Task objective:
Write out the lines running from the line containing "What do you" through the line containing "Image resolution: width=746", both included, copying them exactly and nothing more.

Entries supplied:
+ + + +
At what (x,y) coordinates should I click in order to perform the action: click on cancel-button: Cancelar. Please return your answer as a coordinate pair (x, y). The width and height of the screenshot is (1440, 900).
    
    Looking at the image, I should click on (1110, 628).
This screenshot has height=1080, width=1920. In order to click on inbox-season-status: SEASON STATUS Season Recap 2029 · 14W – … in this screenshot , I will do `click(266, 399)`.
+ + + +
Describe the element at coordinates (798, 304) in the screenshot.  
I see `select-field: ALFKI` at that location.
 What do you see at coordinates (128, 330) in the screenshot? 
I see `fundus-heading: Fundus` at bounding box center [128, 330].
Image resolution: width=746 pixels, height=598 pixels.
+ + + +
Reply:
 What do you see at coordinates (128, 330) in the screenshot? 
I see `fundus-heading: Fundus` at bounding box center [128, 330].
Image resolution: width=746 pixels, height=598 pixels.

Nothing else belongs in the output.